Of course, nothing magic occurs in the biology of a woman when she turns fifty, so the precise moment when the risks of the false-positive mammogram
are outweighed by the benefits of early detection may range from anywhere in the late forties to the early fifties (if they exist at all) and could be influenced by any number of factors that can really only be measured in theory. That is, one could, for instance, perform a screening mammogram trial on women aged forty-seven to fifty-three who are positive for the BRCA1 gene mutation, which predisposes women to a higher risk of breast cancer, but the logistical hurdles required to address such a narrow question make such a study impossible in reality.
(As an aside, as this book is finishing its final revisions in mid-2015, the US Preventive Services Task Force is seeking public comment on a draft form of its newest iteration of screening mammography guidelines. It does not appear to be a dramatic departure from the 2009 document for the three major items. Screening for women under fifty has retained a C grade, while every-other-year mammograms for women fifty to seventy-four continues to be given a B grade, and mammograms for women seventy-five and over are still given an I grade.*
I’ll explain the I grade a little later in the chapter.
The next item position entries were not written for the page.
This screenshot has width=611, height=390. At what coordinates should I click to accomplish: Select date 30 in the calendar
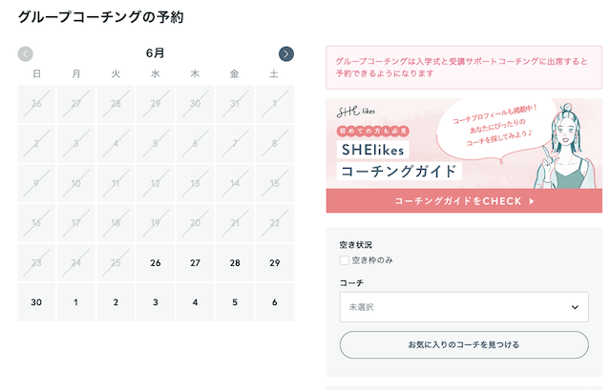point(36,302)
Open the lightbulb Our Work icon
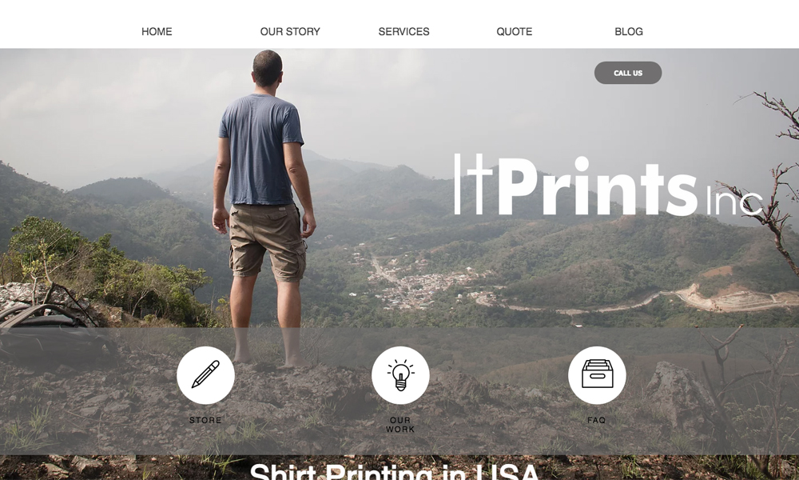Viewport: 799px width, 480px height. (400, 375)
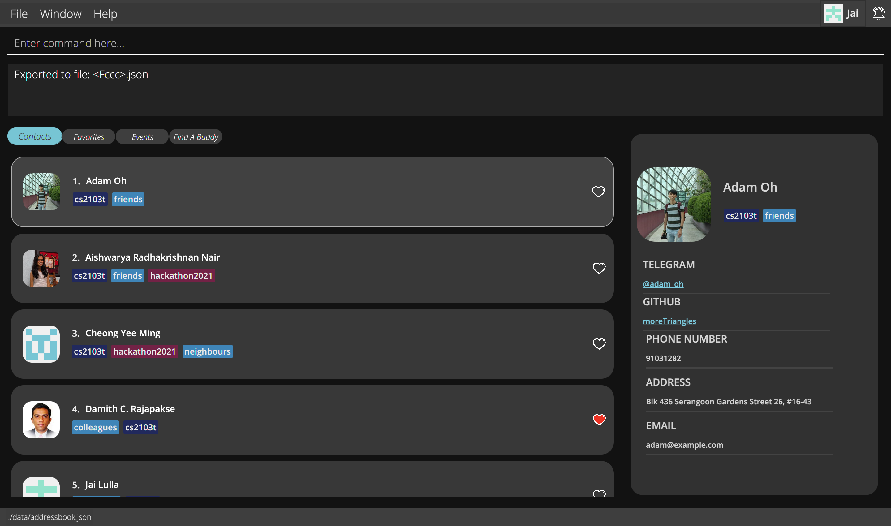Click the notification bell icon

(x=878, y=14)
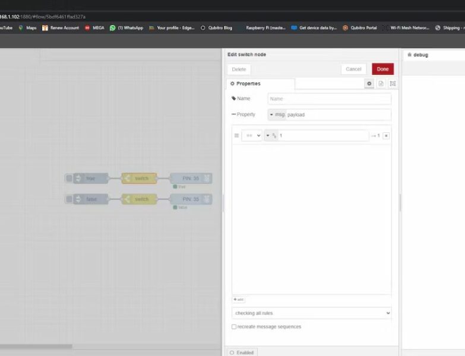
Task: Expand the rule value type selector
Action: (271, 136)
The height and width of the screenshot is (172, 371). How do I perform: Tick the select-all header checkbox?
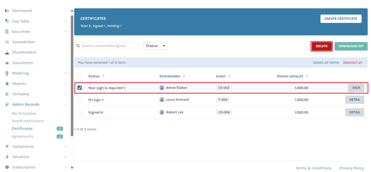click(x=80, y=76)
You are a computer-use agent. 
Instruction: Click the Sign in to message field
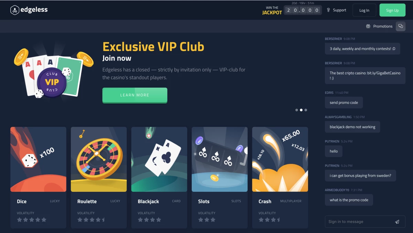[x=365, y=222]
It is hard to predict what the reception will be like, but an early indicator might be found in a press release by the American College of Radiology. Recall that the ACR had taken the USPSTF to task in 2009, and that stance has not changed. “They ignored more modern studies that have shown much greater benefit,” said Dr. Barbara Monsees, the chair of the ACR Breast Imaging Commission. “These limitations result in the misrepresentation of the real trade-offs that women and health care providers need to know about in order to make good decisions about screening. They also ignored the demonstrated views of American women on screening. Unfortunately, these recommendations will only add to confusion that is placing women at risk,” she noted. Why the ACR’s opposition doesn’t also appear to add to the confusion is not made clear by Dr. Monsees. And again the USPSTF continues to be charged with having been tone deaf to the “views of American women,” as if somehow that were one unified, monolithic view, and as if the view should forever be fixed without ever reconsidering the strength of the data.